● **演習の目的**:
舟形スタディの紹介文から、「検査項目 ベースライン時: 75g」で始まり「業に従事する農村地域である。」まで続く部分を抜き出し、「米どころ」を「稲作地帯」に置き換えて書き直す。

● **提示文**:
日本人を対象とした糖尿病の疫学研究
場所 山形県舟形町
山形県舟形町
対象 40歳以上の舟形町住民
開始年 1990~1992年に初回のベースライン健診を実施
(1990年: 舟形町舟形,1991年: 舟形町堀内,1992年: 舟形町長沢)
検査項目 ベースライン時: 75g 経口ブドウ糖負荷試験,血圧,身長,体重,ウエスト,ヒップ,体脂肪率,血液検査(空腹時血糖,総コレステロール,HDL-C,トリグリセリド,ヘモグロビンA1c,HOMA-IR,高感度CRP),疾患既往
追跡時: 死因
参考 Diabetes Care 2003; 26: 2015-20.pubmed
プラクティス Vol.22 no.6 649-655.
山形県舟形町ホームページ:
http://www.town.funagata.yamagata.jp/new window open

 舟形町は山形県の東北部に位置し,人口6781人(2005年3月31日現在),面積119.03km2。大部分を山地に囲まれた米どころで,住民の半数以上が農業に従事する農村地域である。

 舟形スタディの始まりは,1990年から1992年にかけて行われた,糖尿病の有病率に関する調査。40歳以上の全住民を対象に75g経口ブドウ糖負荷試験を実施した。この健診の受診者をコホートとして追跡したのが舟形スタディ(Funagata Diabetes Study)で,2型糖尿病の危険因子や病態,転帰などについて疫学的な視点から明らかにすることを目的としている。

 追跡には,総務庁に目的外使用の許可を申請したうえで,保健所に保管されている人口動態統計の死亡小票を用いて生死の確認および死因の調査を行った。

● **データ内容**:
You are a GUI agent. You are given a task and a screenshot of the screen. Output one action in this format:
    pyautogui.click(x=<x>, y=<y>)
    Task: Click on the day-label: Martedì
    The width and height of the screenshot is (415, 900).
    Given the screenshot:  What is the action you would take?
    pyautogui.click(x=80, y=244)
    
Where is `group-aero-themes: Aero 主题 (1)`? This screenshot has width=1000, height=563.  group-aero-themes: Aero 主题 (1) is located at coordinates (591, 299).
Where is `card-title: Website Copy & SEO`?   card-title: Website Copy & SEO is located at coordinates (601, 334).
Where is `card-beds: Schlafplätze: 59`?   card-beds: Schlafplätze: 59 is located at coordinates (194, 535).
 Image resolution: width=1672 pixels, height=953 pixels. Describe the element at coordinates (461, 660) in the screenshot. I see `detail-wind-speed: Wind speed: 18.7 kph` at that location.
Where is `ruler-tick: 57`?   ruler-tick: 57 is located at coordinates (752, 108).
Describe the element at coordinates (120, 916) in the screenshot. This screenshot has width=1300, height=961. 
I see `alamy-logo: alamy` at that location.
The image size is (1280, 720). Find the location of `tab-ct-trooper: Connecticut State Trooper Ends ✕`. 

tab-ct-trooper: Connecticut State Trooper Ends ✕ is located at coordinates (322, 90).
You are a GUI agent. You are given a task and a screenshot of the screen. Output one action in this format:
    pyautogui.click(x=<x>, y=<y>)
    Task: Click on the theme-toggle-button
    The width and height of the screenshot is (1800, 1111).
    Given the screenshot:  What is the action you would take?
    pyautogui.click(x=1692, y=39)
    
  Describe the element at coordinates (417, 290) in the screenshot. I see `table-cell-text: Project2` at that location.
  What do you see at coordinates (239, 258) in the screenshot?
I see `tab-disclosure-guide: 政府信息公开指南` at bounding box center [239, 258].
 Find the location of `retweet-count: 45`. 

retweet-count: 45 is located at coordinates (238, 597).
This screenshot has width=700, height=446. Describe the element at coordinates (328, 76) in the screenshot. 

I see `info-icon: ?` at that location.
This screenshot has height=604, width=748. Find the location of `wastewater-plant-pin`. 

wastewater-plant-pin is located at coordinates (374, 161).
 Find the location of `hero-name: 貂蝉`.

● **最終回答**:
検査項目 ベースライン時: 75g 経口ブドウ糖負荷試験,血圧,身長,体重,ウエスト,ヒップ,体脂肪率,血液検査(空腹時血糖,総コレステロール,HDL-C,トリグリセリド,ヘモグロビンA1c,HOMA-IR,高感度CRP),疾患既往
追跡時: 死因
参考 Diabetes Care 2003; 26: 2015-20.pubmed
プラクティス Vol.22 no.6 649-655.
山形県舟形町ホームページ:
http://www.town.funagata.yamagata.jp/new window open

 舟形町は山形県の東北部に位置し,人口6781人(2005年3月31日現在),面積119.03km2。大部分を山地に囲まれた稲作地帯で,住民の半数以上が農業に従事する農村地域である。